• **TEXT SECTION**
-- -- --

The following 4 venues were returned by Foursquare in The Beaches neighbourhood.


Unnamed: 0,name,categories,lat,lng
0,Glen Manor Ravine,Trail,43.676821,-79.293942
1,The Big Carrot Natural Food Market,Health Food Store,43.678879,-79.297734
2,Grover Pub and Grub,Pub,43.679181,-79.297215
3,Upper Beaches,Neighborhood,43.680563,-79.292869


#### 6. Using KMeans Clustering for the Toronto neighbourhoods

In [25]:
k = 5

toronto_clustering = df_Toronto.drop(['PostalCode','Borough','Neighbourhood'], 1)
kmeans = KMeans(n_clusters = k, random_state = 0).fit(toronto_clustering)
kmeans.labels_
df_Toronto.insert(0, 'Cluster Labels', kmeans.labels_)

-- -- --

• **LISTED ENTRIES**
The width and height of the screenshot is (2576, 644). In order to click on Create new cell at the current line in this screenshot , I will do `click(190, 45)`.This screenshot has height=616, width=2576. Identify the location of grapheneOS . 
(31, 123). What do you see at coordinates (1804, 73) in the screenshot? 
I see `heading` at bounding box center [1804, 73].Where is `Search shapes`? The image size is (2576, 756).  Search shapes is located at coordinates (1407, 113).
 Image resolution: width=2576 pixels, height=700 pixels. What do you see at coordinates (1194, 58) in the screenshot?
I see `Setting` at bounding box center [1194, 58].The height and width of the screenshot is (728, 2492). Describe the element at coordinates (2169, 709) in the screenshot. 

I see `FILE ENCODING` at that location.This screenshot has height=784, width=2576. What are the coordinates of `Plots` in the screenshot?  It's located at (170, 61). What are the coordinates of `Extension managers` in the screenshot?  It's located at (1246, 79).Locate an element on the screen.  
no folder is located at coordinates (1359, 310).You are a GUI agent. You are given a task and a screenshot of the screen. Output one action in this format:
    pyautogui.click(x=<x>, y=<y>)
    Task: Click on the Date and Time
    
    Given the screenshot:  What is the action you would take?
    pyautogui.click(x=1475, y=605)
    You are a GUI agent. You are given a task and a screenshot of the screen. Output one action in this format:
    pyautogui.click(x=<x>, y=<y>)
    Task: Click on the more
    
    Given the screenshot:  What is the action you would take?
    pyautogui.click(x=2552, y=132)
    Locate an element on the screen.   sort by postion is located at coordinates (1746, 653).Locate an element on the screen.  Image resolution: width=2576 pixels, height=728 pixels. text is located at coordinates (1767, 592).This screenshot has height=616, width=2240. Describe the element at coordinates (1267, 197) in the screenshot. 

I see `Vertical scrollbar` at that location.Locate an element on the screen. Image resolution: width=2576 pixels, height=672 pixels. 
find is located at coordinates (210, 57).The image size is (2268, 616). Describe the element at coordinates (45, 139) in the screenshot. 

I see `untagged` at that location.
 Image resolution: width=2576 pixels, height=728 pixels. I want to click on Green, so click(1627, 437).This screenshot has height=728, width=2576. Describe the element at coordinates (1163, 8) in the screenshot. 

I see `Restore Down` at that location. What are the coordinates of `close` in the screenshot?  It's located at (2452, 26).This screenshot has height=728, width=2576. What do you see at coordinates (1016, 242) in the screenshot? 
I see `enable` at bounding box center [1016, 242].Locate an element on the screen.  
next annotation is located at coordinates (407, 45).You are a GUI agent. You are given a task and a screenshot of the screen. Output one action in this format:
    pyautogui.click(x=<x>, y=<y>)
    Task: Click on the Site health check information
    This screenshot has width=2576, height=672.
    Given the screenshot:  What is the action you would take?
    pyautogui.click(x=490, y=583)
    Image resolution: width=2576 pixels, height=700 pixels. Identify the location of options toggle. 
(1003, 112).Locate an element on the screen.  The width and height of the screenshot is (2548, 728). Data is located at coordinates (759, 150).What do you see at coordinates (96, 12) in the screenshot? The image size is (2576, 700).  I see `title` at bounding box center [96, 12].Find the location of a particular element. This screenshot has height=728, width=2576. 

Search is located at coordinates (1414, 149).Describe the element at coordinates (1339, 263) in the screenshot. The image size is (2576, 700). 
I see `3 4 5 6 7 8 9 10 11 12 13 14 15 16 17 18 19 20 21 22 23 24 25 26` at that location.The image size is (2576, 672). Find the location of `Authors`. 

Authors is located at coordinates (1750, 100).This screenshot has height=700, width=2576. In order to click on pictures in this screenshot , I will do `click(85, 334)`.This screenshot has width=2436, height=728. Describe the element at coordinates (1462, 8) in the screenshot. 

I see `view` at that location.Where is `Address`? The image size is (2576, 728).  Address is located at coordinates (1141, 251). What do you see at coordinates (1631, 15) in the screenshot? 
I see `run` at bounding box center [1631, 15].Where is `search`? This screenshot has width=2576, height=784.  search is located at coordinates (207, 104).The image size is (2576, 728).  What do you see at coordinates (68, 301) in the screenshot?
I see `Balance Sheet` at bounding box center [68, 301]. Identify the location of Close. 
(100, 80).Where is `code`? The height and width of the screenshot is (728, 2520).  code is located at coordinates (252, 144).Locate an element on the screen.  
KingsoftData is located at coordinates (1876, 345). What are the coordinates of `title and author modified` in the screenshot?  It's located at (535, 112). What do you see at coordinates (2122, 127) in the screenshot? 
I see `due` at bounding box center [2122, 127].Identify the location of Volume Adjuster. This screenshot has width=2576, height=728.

-- -- --

• **REQUIREMENT A**
In the Toronto neighbourhood clustering text, what category does Foursquare give for The Big Carrot Natural Food Market?
• **REQUIREMENT B**
Translate this sentence from the Toronto neighbourhood clustering text into Spanish: "The following 4 venues were returned by Foursquare in The Beaches neighbourhood."

• **TASK ANSWER A**
Health Food Store

• **TASK ANSWER B**
Foursquare devolvió los siguientes 4 lugares en el vecindario de The Beaches.